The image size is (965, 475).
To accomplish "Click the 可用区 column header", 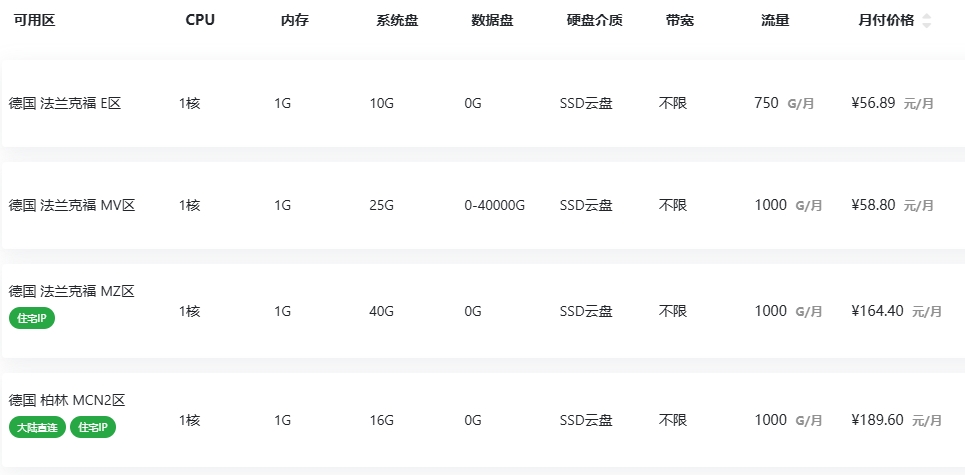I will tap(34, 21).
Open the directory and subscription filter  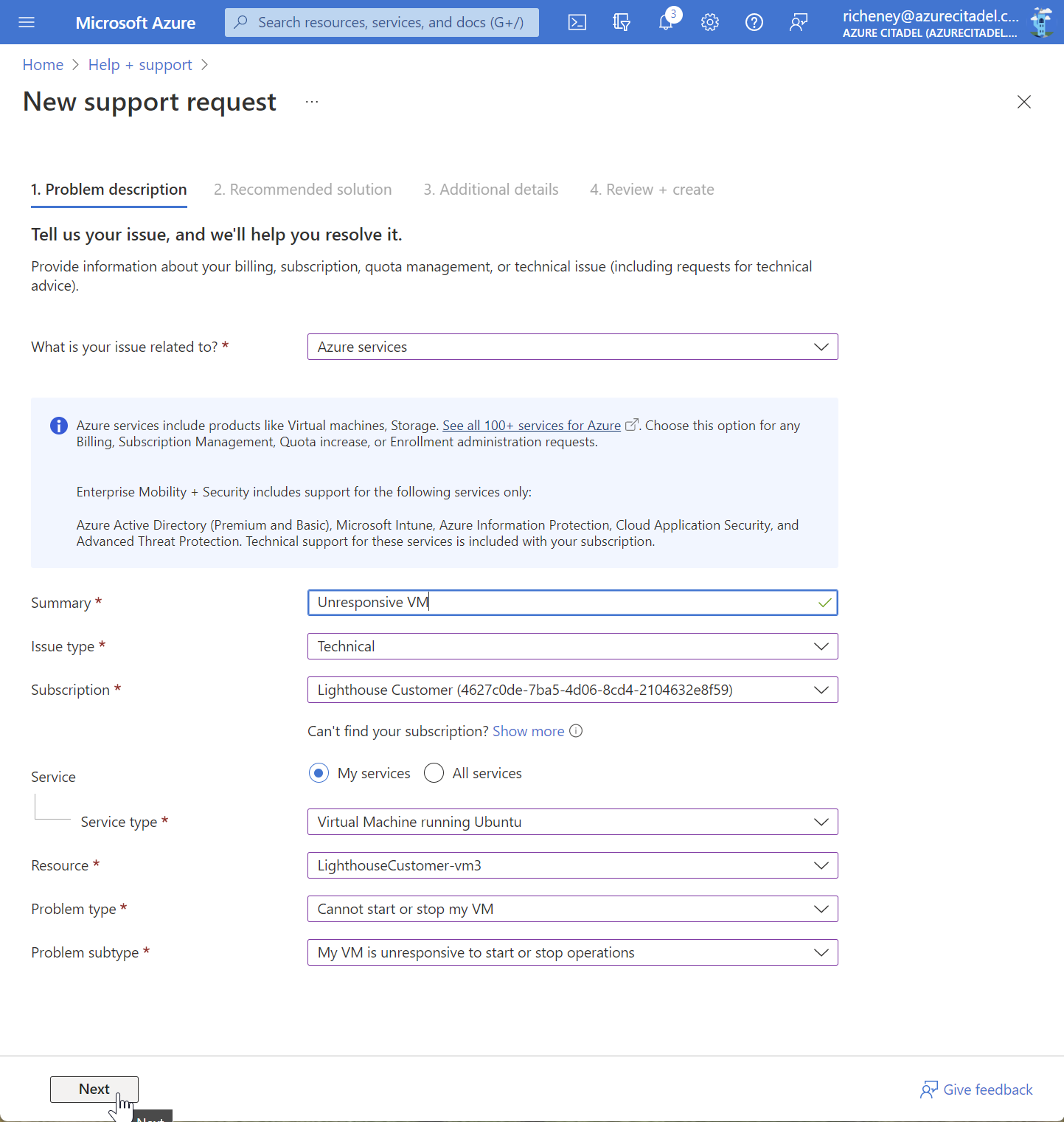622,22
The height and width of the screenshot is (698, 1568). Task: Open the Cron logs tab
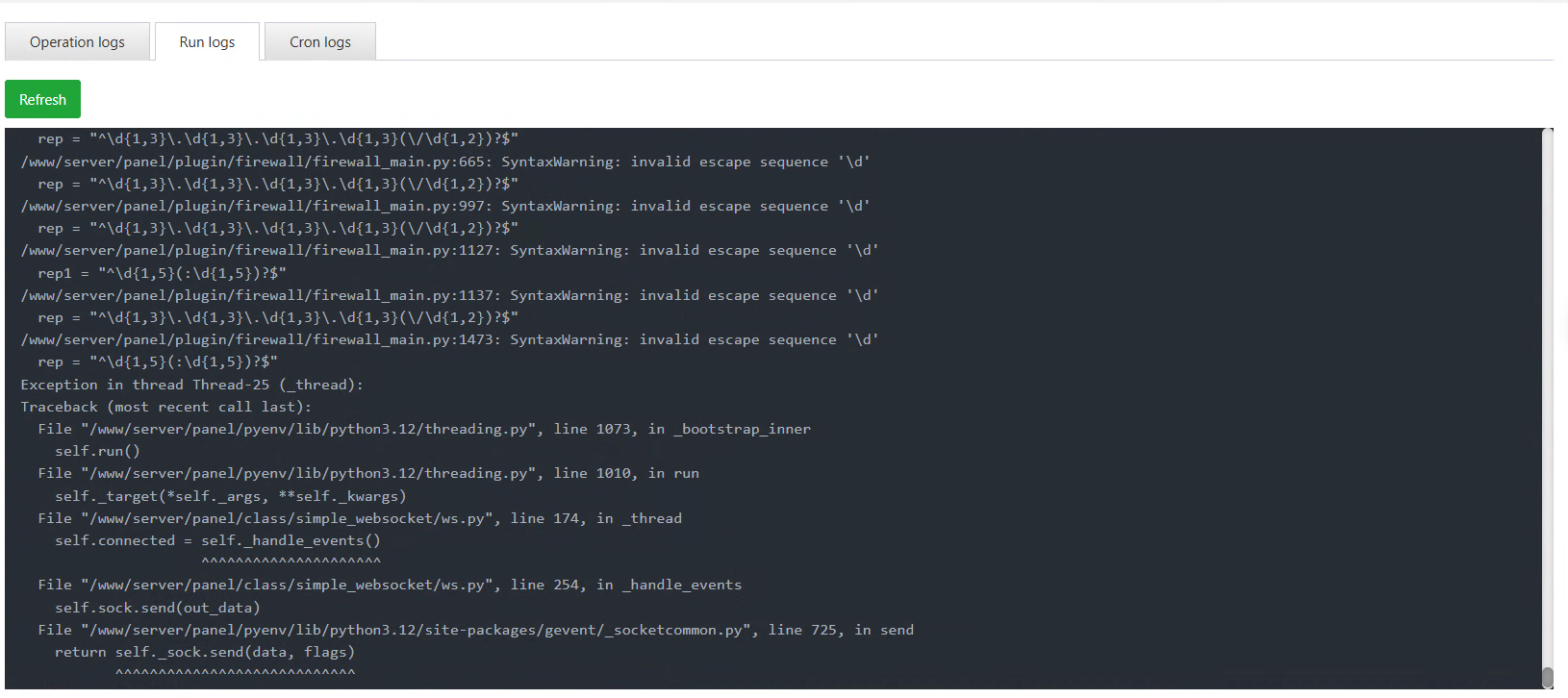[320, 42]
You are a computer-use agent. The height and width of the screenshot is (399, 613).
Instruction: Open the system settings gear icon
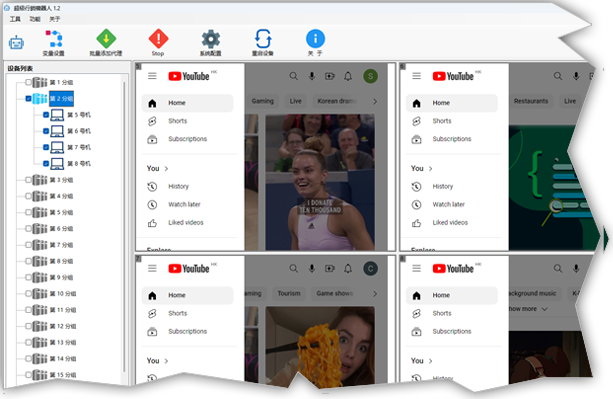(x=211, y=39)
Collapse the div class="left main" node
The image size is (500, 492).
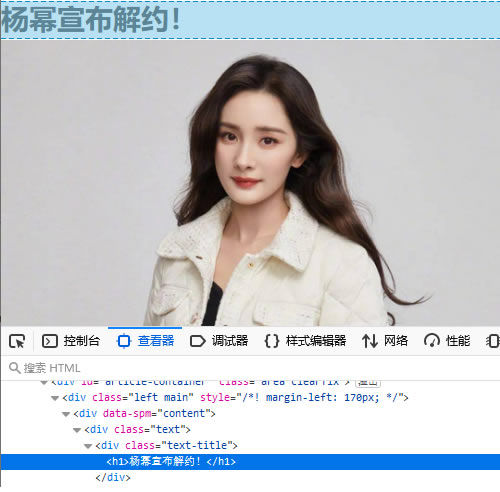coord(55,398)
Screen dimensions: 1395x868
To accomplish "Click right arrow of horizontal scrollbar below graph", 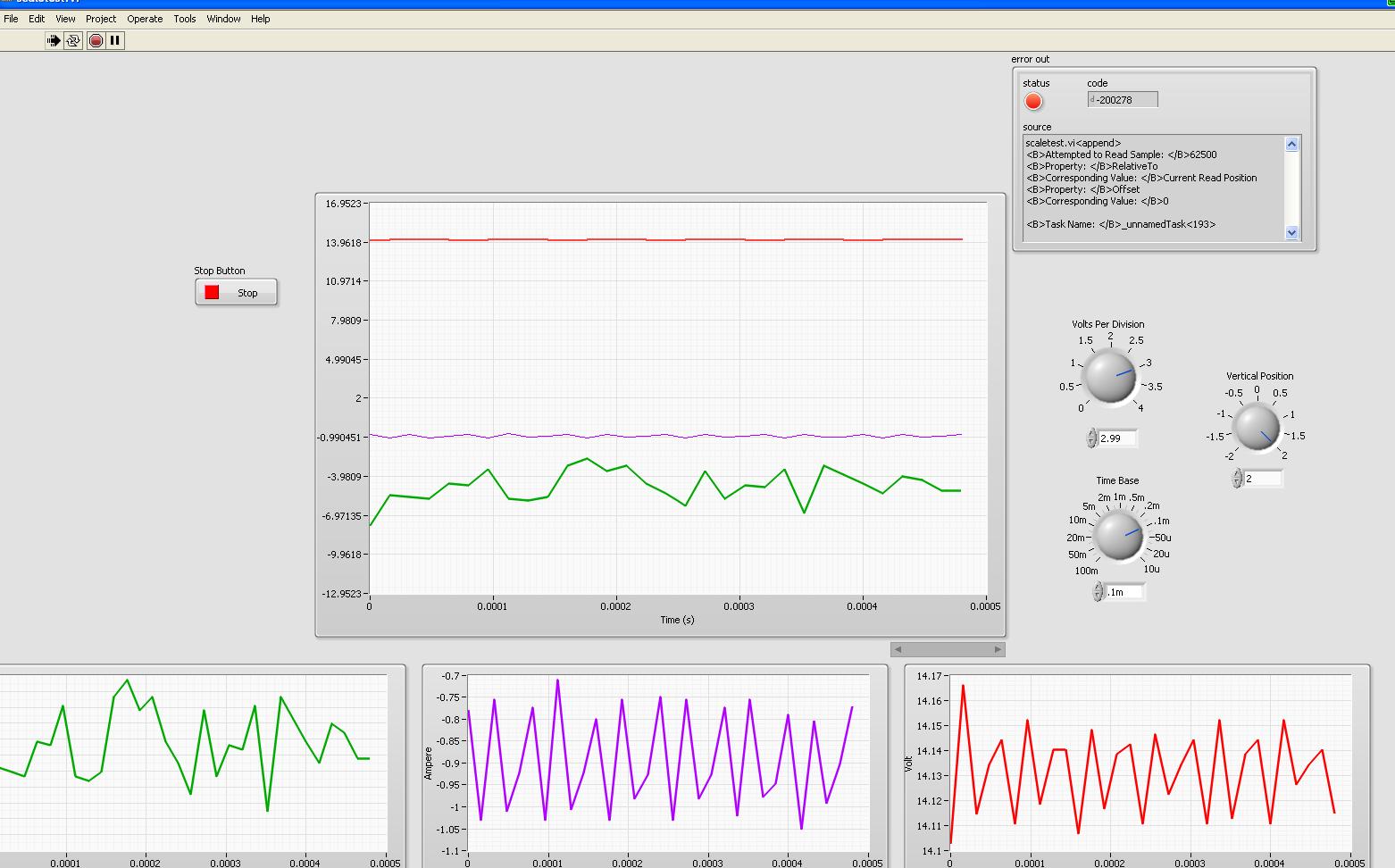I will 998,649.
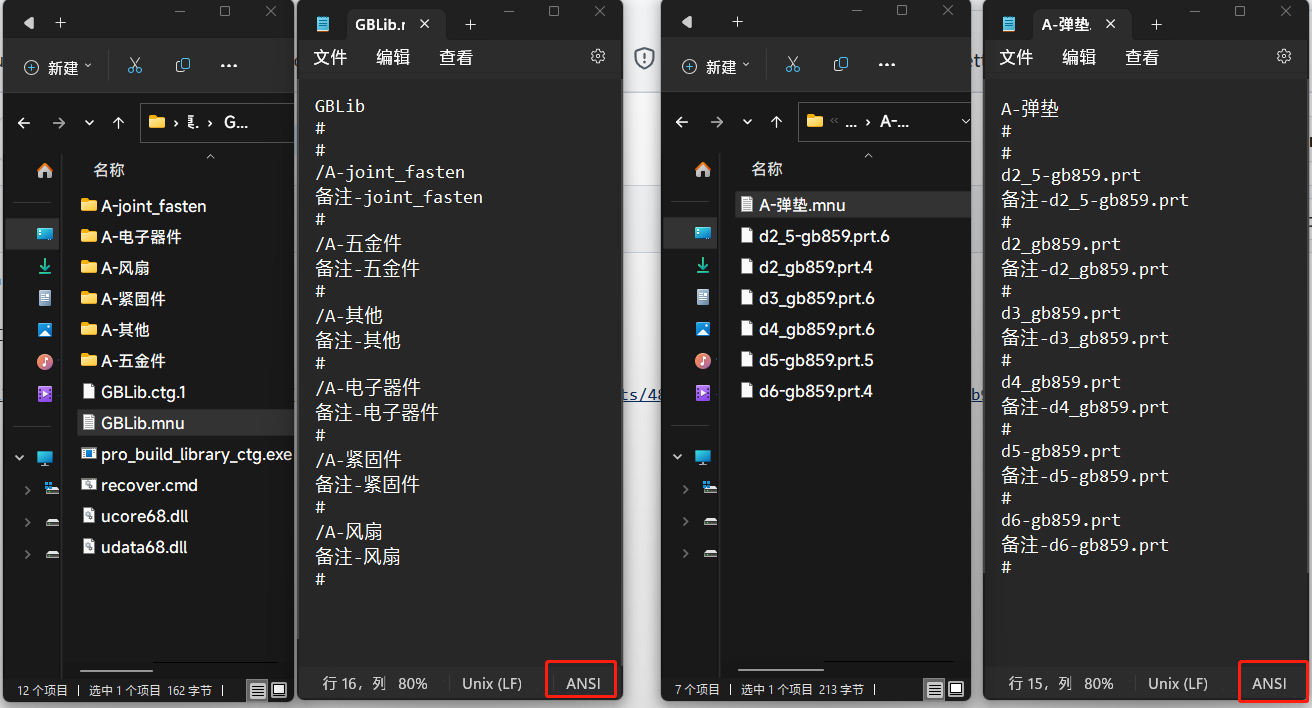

_ _ _

Go back to the listing above and write out the lines starting at the one with "Instruction: Open the" and ending at the one with "Screen dimensions: 1395x868", inclusive, exactly and without pictures.

### OUTPUT OF THE EXERCISE
Instruction: Open the system settings gear icon
(x=211, y=39)
Collapse the div class="left main" node
The image size is (500, 492).
coord(55,398)
Screen dimensions: 1395x868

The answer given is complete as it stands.